• DATA PROVIDED:

########

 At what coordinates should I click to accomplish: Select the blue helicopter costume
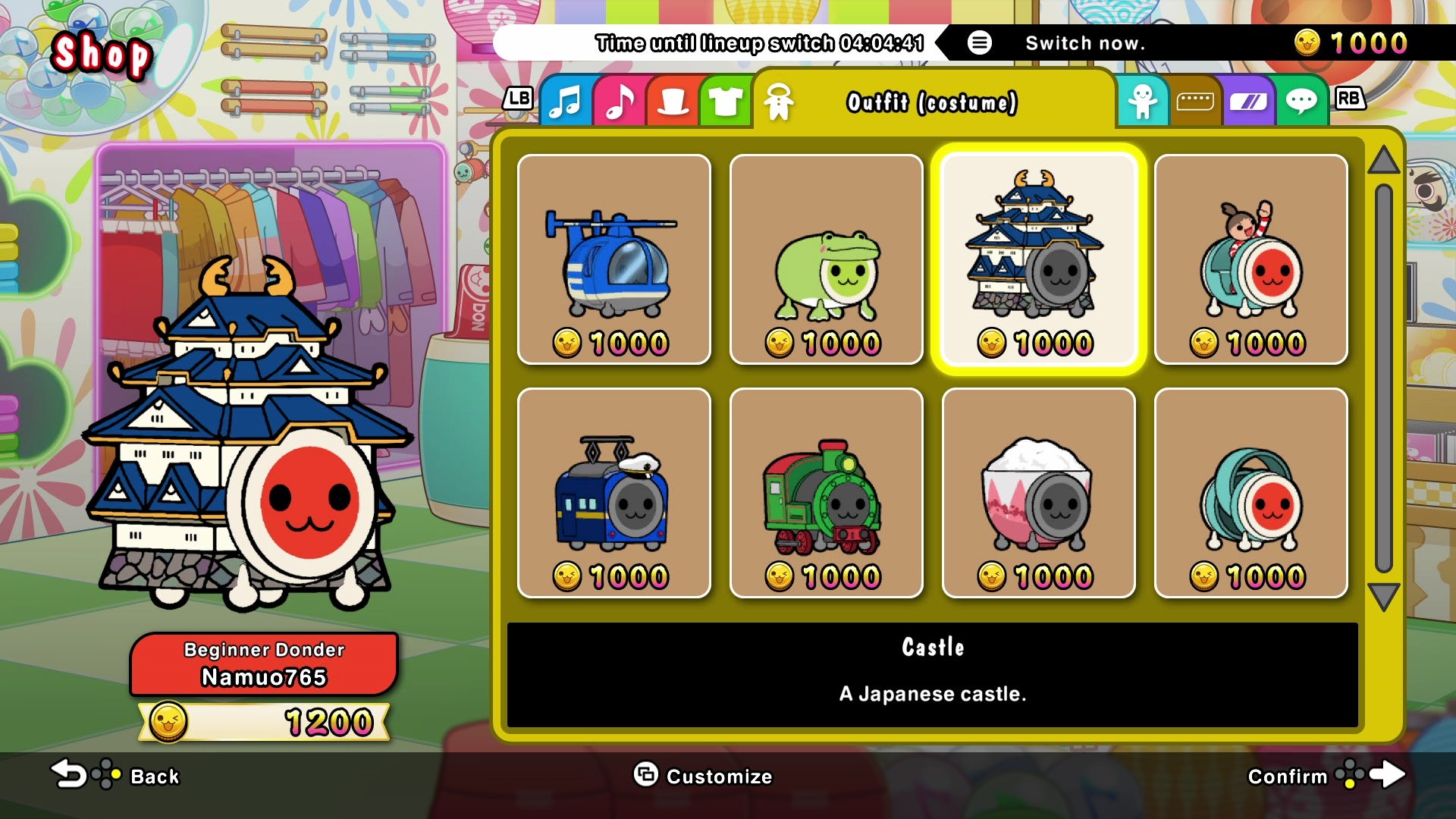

########

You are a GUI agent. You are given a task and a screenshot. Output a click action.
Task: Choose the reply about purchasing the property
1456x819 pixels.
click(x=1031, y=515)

########

• EXERCISE GOAL:
Pull out each line of the data above in which the word "click" appears.

• WRITTEN ANSWER:
 At what coordinates should I click to accomplish: Select the blue helicopter costume
You are a GUI agent. You are given a task and a screenshot. Output a click action.
click(x=1031, y=515)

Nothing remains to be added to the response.